Once I read a sentence in a National Geographic article about color that said: "In New England, they call it 'the color.'" No, we don't, I thought, no idea what the article was talking about. A few months later, in October, I found myself saying to a friend, "The color isn't supposed to be very good this year-- too dry a summer." Context is everything.
Well, in New England we "put in" our tomatoes, peppers and other vegetables, and that's what I did this Saturday and Sunday-- a bit late in the season but not too late. Most of the stores had put away their seeds but I managed to find string beans and bought plants for everything else. Sunny, dry, hot, breezy: a perfect weekend to be outside.
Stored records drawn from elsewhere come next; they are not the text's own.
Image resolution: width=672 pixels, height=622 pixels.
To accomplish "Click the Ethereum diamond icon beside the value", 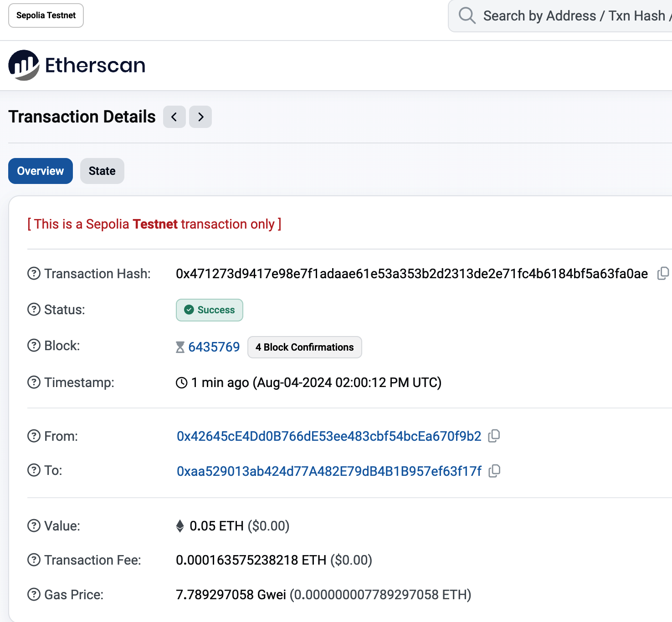I will 180,526.
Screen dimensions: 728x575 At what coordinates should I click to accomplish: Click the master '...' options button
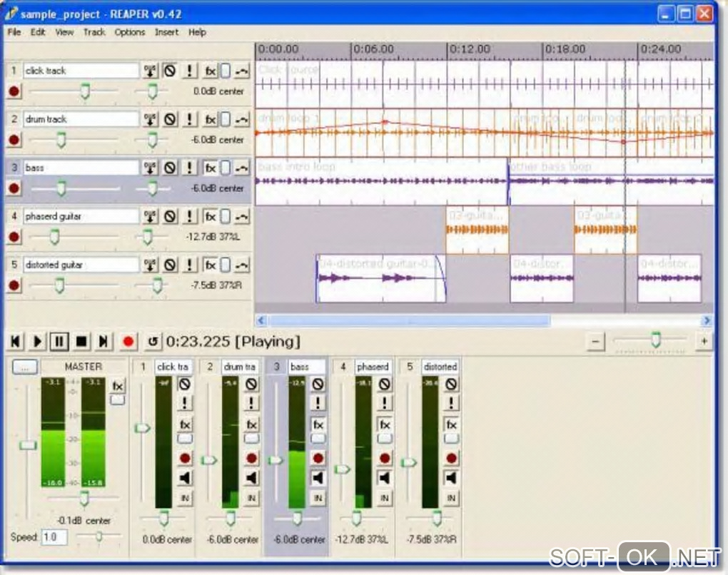click(x=25, y=367)
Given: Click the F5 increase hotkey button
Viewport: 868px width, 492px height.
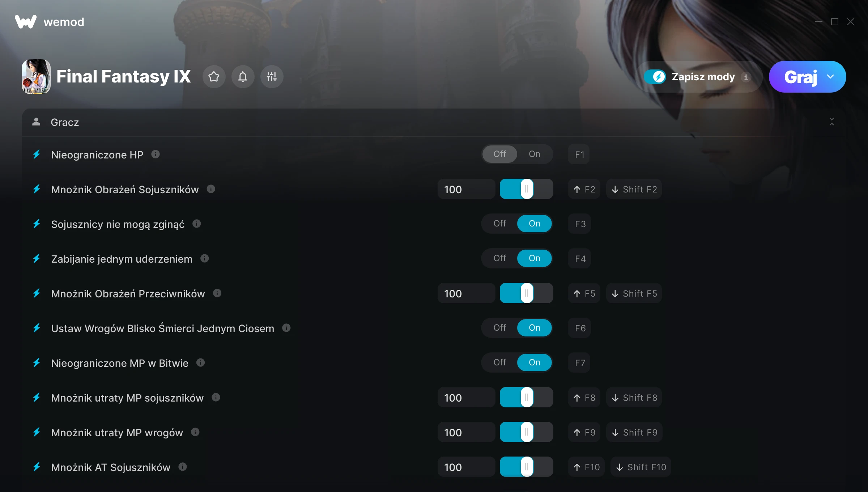Looking at the screenshot, I should 584,293.
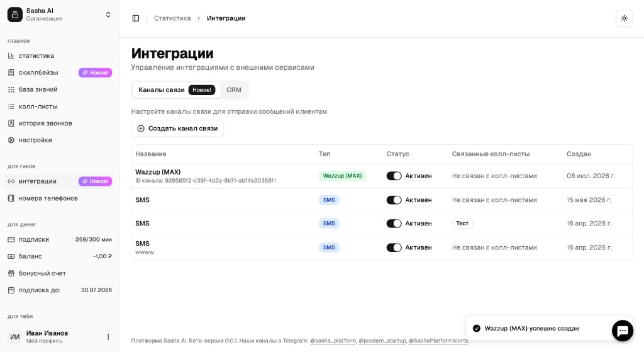The image size is (644, 352).
Task: Switch to the CRM tab
Action: (234, 89)
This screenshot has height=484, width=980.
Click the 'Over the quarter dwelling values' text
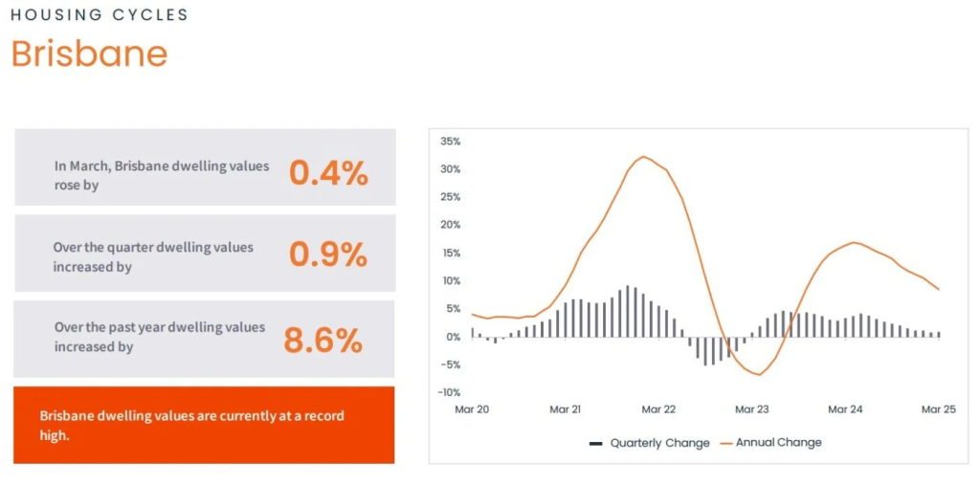[x=153, y=247]
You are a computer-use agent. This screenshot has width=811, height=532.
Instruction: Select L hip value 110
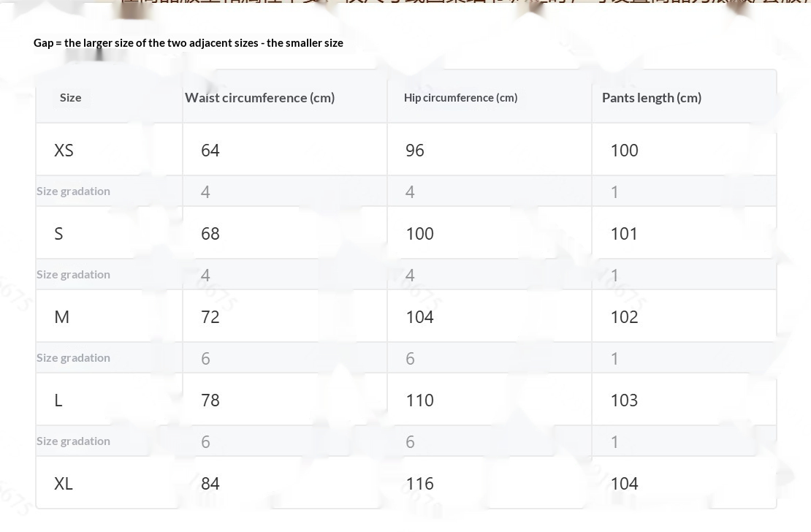point(419,400)
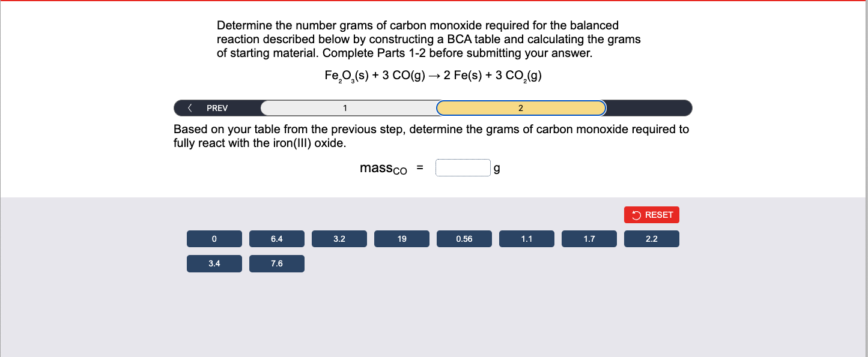Click the dark progress navigation bar
Image resolution: width=868 pixels, height=357 pixels.
click(649, 107)
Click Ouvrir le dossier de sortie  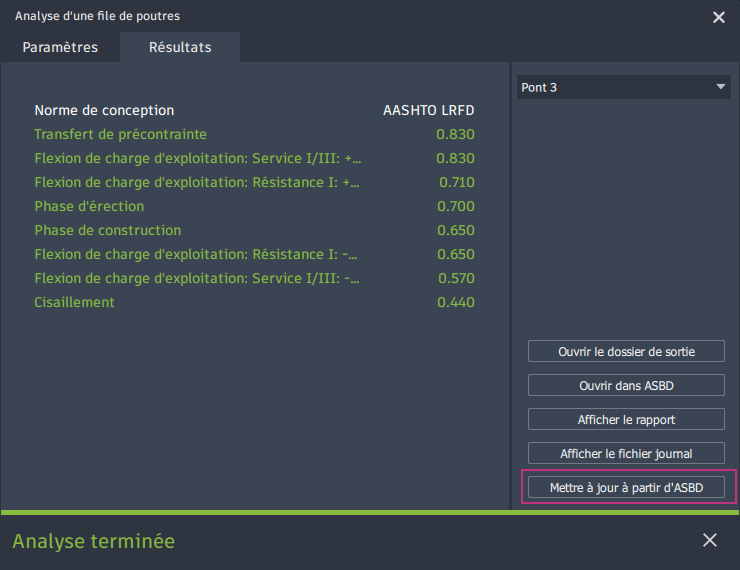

Today as I stepped outside my office door to go home, I found a bewildered baby bird sitting on the pavement. It was not one of those thumb-sized, almost embryonic babies that you always find already dead, yet it was not fully feathered enough to be a fledgling-- needed a bit more growing. There's a starling's nest in the overhang outside my office and I've been following the parents' progress in and out and the cheeps of at least one baby for some months. Clearly that's where it came from.
Could I put it back myself? The baby opened its yellow mouth and looked at me. I went and got a chair, but I was about two feet too short. I went back into the building to look for someone taller than myself. There was one guy, but he said,"Oh, no, you can't touch them, the parents will reject them." He was busy and didn't want to be bothered. Back in my office I called the Audubon Society in Lincoln to ask: Is this true, or a myth? A myth, the naturalist said. And if I find this bird back on my sidewalk tomorrow, what would I feed it? I can't tell you that, she said, because it's illegal to keep a wild animal. You'd have to look it up on the Internet.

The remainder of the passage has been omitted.